To summarize the theory, the number of faculty who rejected both the Terms and Conditions in January and the “Final Offer” in February remained relatively constant, but that number represented a smaller proportion  of the number of people who voted in February’s offer vote.

And the striking decline of support in Centennial College would seem prima facie to support that theory.  Centennial went from 70.1% support in January to 44.7% support in February — a 25% drop-off that may be accounted for significantly by the increase in eligible voters from 559 to 714.  (Meaning that a full 22% of eligible voters in February were newly added — And who says that unions don’t create new jobs?)

But there’s one niggling factor about Centennial that calls the theory’s adequacy into question: The number of people there who voted to strike in January was 282; the number of people who voted to reject the offer in February was 213.   The “stacked-deck theory” implies that the number of union’s supporters was constant, and that the influx of new voting members merely diluted their proportion of the total votes.  But support for rejecting the colleges’ offer wasn’t constant — it decreased by 69 votes, or… 24.5%. 

So yes, the management can stack the deck with jokers, but that strategy can’t itself reduce the number of other cards in the deck.

And, in fact, that sort of reduction in the raw number of supporters is seen throughout the system.  Ignoring the added number of people who sided with the colleges in either vote, the fact remains that  17 out of the 24 colleges saw fewer people rejecting the contract in February than had voted to strike in January.  If those 17 colleges had merely kept the support of the individuals who had initially voted to strike, there would have been an additional 335 votes rejecting the contract (and up to 335 fewer votes accepting it).

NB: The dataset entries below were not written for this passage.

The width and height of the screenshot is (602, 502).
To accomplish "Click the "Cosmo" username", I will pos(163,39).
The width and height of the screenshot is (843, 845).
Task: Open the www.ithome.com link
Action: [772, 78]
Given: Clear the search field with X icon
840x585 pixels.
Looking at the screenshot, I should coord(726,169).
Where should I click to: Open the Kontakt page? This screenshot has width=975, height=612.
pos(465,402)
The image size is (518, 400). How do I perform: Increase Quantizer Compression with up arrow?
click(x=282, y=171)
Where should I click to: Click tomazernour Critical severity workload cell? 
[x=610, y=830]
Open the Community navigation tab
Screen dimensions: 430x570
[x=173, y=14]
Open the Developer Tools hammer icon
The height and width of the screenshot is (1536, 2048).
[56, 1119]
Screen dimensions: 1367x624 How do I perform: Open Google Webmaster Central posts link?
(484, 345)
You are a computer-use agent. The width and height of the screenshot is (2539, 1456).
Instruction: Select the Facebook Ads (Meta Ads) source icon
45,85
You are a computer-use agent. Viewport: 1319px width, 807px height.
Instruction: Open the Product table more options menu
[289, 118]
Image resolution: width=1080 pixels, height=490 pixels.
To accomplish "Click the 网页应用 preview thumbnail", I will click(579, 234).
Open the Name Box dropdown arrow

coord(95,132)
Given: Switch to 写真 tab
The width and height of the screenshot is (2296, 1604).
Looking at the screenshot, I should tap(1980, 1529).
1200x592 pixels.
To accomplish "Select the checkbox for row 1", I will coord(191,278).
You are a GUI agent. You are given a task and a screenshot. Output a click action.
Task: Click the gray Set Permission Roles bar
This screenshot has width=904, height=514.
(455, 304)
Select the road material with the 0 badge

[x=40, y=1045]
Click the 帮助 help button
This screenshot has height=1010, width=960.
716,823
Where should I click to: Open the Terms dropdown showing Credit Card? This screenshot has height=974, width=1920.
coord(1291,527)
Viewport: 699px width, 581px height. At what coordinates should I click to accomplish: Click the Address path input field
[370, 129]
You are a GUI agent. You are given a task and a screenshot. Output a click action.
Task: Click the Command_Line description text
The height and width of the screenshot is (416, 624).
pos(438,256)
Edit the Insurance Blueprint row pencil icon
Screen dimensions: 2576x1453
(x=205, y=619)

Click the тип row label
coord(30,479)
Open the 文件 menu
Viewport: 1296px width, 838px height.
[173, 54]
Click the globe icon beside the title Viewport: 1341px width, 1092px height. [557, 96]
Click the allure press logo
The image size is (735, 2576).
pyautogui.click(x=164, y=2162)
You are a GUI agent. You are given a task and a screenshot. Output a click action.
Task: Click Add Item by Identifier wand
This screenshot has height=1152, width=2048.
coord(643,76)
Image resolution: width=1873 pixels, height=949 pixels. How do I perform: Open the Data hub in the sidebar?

Perhaps Seneca College offers the most reasonable understanding of the impact of the added eligible voters on the final numbers.  Seneca saw its eligible voters increase from 1082 to 1230 — an increase of 148 (or +13.7%).  Seneca also saw an increase in turnout from 67% to 75.7%  (which could be due to a disproportionate number of those new voters participating, and/or because a number of voters who had abstained from the strike vote participated in the Offer vote).  Between newly-eligible and newly-involved voters, the number of valid ballots cast was 186 higher than in the Strike vote. 

So how did those 186 new ballots break?  Well, 100 of them went to support the college (i.e., the votes to accept the offer in February exceeded the votes against striking in January by 100), but 86 of them went to support the union (i.e., the votes to reject the offer in February exceeded the votes in favour of  striking in January by 86).  In short, 46% of the new ballots cast in February at Seneca voted to reject the college’s offer.

Now, granted this does represent a dilution of union support — Seneca’s support went from 57% to 53%, but such dilution becomes magnified considerably when accompanied by a numerical loss of base support (as 17 colleges experienced, unlike Seneca).

So the theory is valid — the increase in the number of eligible voters is likely a necessary condition for the overall level of loss of support, but I’m not yet convinced that it’s a sufficient condition, since I don’t know what the (unofficial) vote totals would look like, had every individual who voted to strike in January also voted to reject the contract in February.

Or, to extend a metaphor — Yes, Karl Rove’s manipulation of the voter rolls may have caused Al Gore to lose Florida, but that would perhaps have been insignificant if Gore had retained the support of his home state, Tennessee.